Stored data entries
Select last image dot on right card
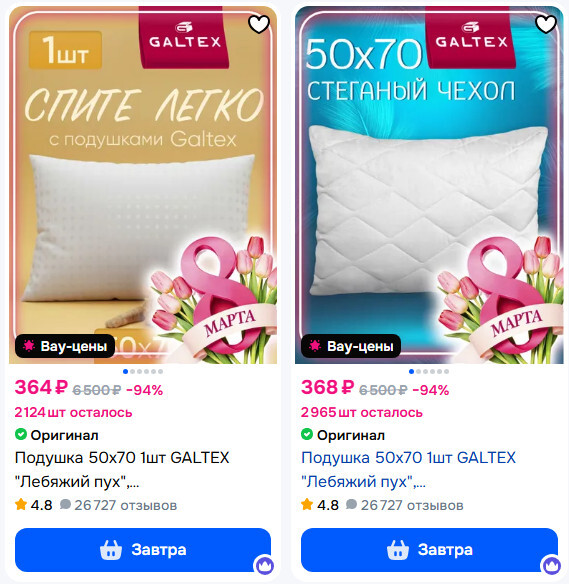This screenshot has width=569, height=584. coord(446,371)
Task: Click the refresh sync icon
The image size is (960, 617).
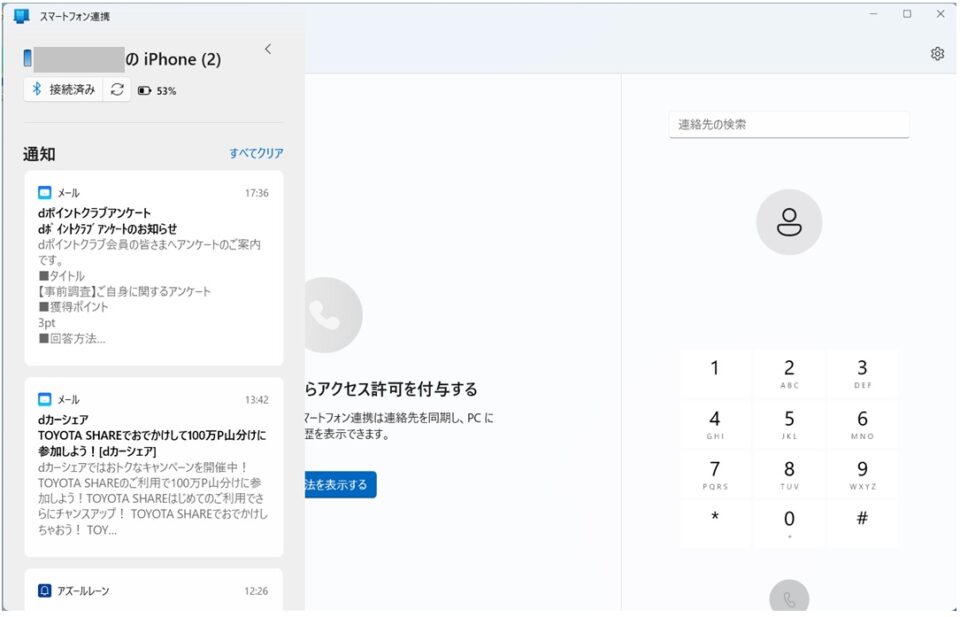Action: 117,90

What is required: Down to the last line, return the entries above exactly, with no pictures.

Answer:
Select last image dot on right card
This screenshot has width=569, height=584. coord(446,371)
Task: Click the refresh sync icon
The image size is (960, 617).
Action: 117,90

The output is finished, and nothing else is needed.